§ **Instructions for the task**: Rewrite the records from the line containing "How do I perform: Close" through the end of the records, replacing "tooltip" with "hint" and changing nothing else. Give only those lines, and leave the pictures out of your answer.
--- Records for the exercise ---
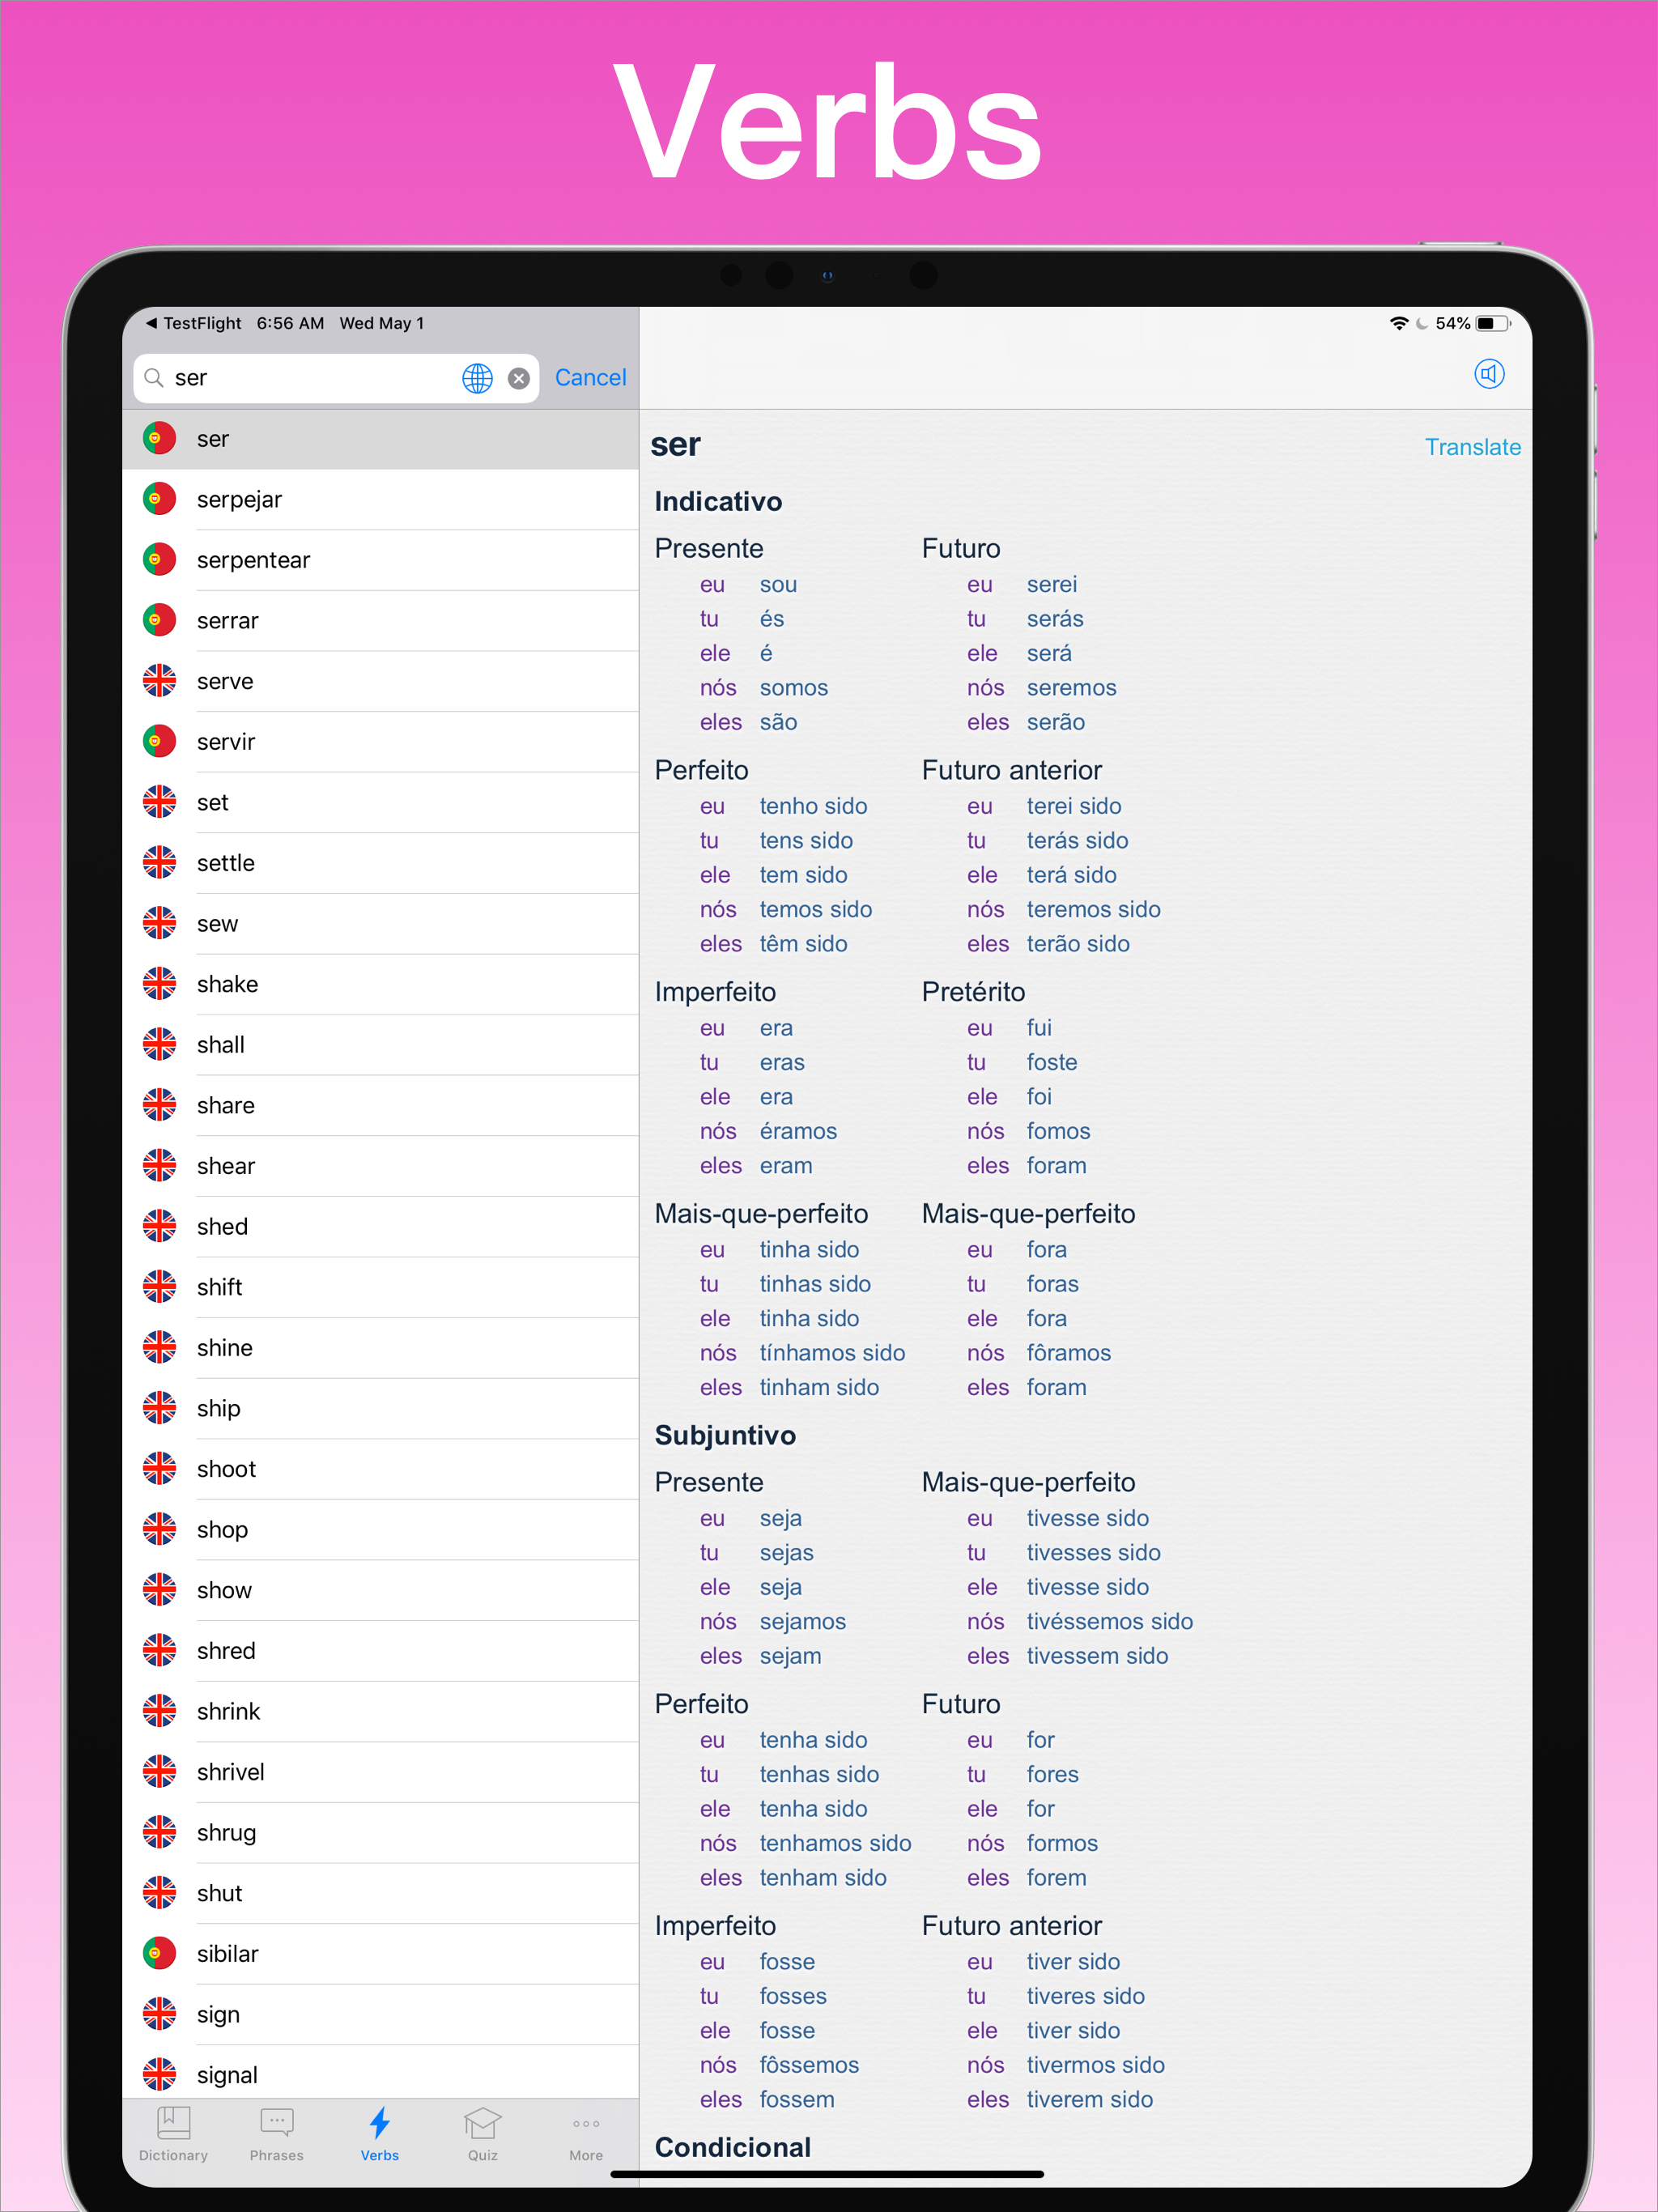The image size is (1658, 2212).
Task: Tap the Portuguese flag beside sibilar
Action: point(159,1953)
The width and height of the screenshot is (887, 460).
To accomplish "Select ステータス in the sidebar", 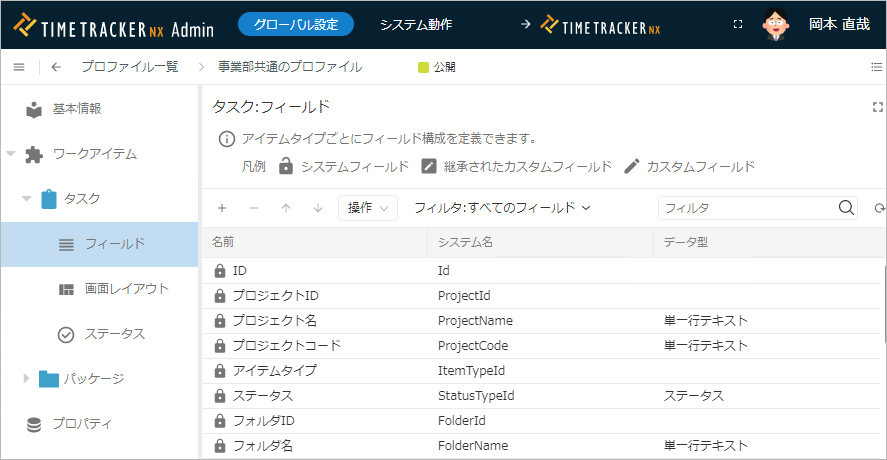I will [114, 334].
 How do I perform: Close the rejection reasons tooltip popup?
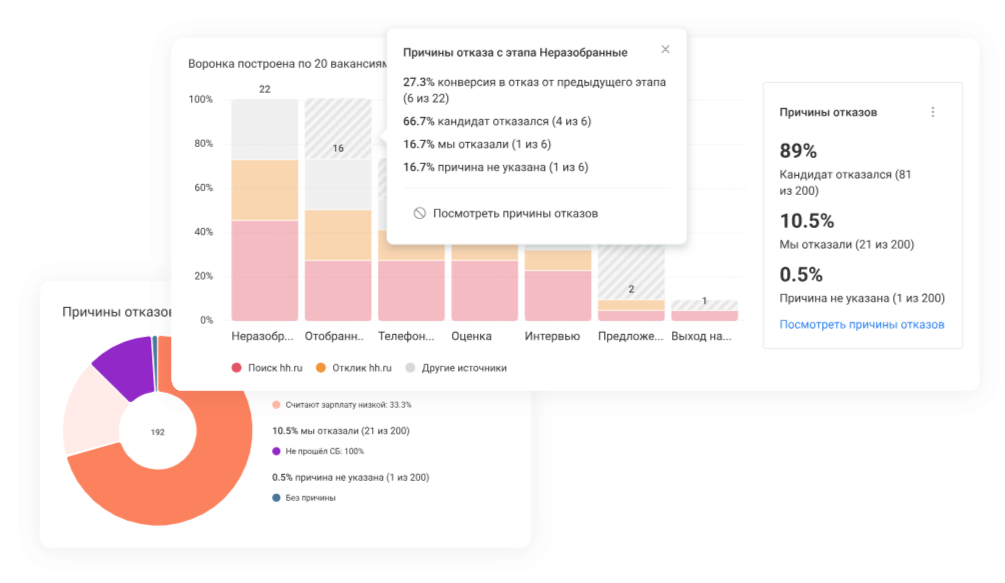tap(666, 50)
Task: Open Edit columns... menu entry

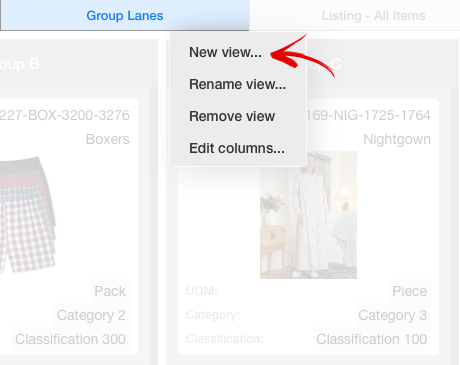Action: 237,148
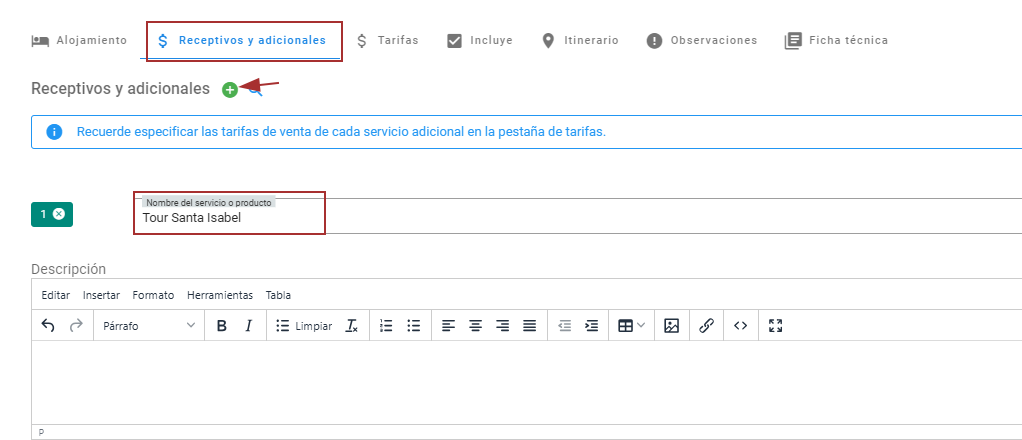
---
§ **Result for this exercise**:
 How do I perform: Close the rejection reasons hint popup?
tap(666, 50)
Task: Open Edit columns... menu entry

Action: 237,148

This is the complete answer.